Another point of departure from the regular Hammer style is the setting. It’s Edwardian England rather than 19th century central Europe, with cars as well as carriages.

Barbara Shelley was one of the great scream queens and she gives her usual fine performance. AndrĂ© Morell, a splendid actor, is wonderful as the irascible but very frightened Walter. The other cast members are excellent but it’s Shelley and Morell who dominate the movie.


This movie is at times reminiscent of the Old Dark House movies that were so popular in the 1930s. The atmosphere and the setup are both similar and it has a lot of the same ingredients - a group of people who don’t trust one another thrown together in a crumbling gothic pile, a plot driven by scheming relatives after an inheritance, suggestions of the supernatural that may turn out to be no more than suspicions.

Apart from its gothic trappings Shadow of the Cat has a lot more in common with Hammer’s black-and-white contemporary psychological thrillers of the early 60s than with their gothic horror movies.


One criticism that has been leveled at this movie is that a small domestic cat is not a very scary monster. That criticism misses the point. In fact the key to the movie is that it’s a psychological horror movie not a monster movie. The cat is not the monster. The monsters are human. The cat is merely the catalyst (if you’ll excuse my awful pun) that triggers the killers’ own feelings of guilt and anxiety.

On the subject of the cat special mention must be made of the cat’s trainer, John Holmes. This is not the kind of movie in which the cat just has to sit on a cushion looking cute. She’s not a bit player, she’s one of the leads and she has to do some serious acting! Getting the cat to do what was needed on cue must have been quite a challenge but however they did it it worked.
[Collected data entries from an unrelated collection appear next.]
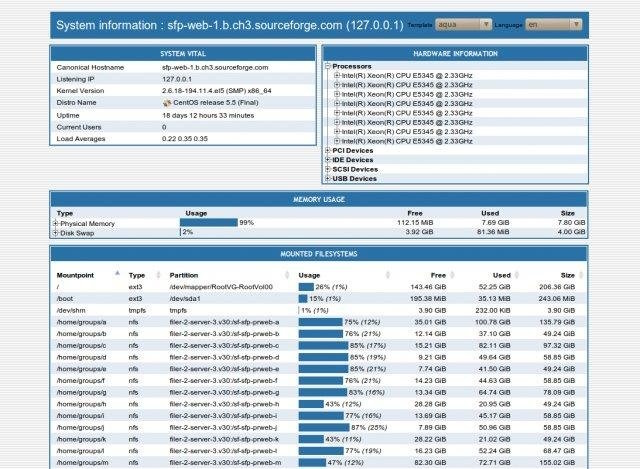Image resolution: width=640 pixels, height=469 pixels.
Task: Click the Physical Memory 99% usage bar
Action: tap(208, 223)
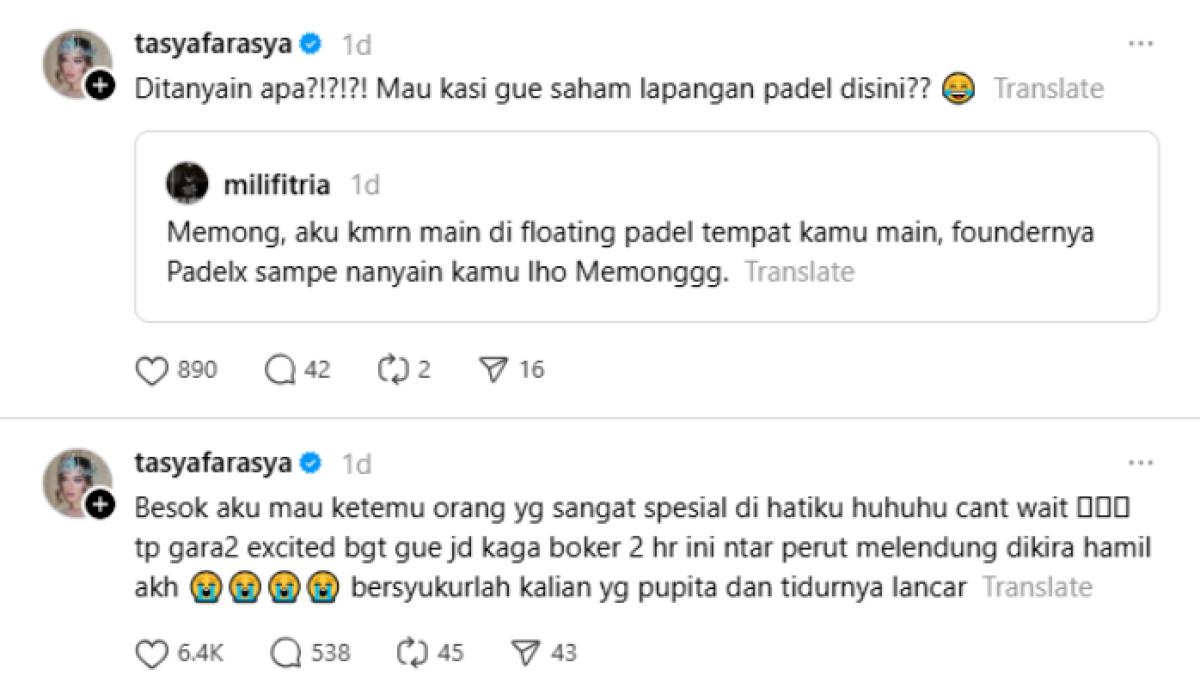Like the post with 6.4K likes

(150, 653)
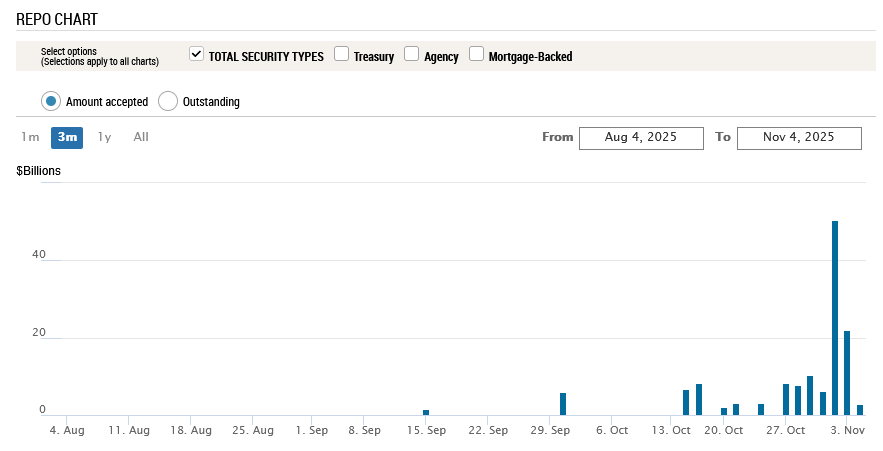Image resolution: width=883 pixels, height=451 pixels.
Task: Select the Amount accepted radio button
Action: click(51, 101)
Network have done their customary very creditable job with the DVD. Picture quality is superb. Unusually for Network there are some worthwhile extras including an excellent documentary on the film.

Shadow of the Cat is not at all a typical Hammer production but it’s a well-crafted and generally very nifty little horror flick. It is a throwback to an earlier era of horror, which may be one of the reasons it’s been so often overlooked. The old-fashioned feel is however quite deliberate and today it makes this film seem quite refreshing. Highly recommended.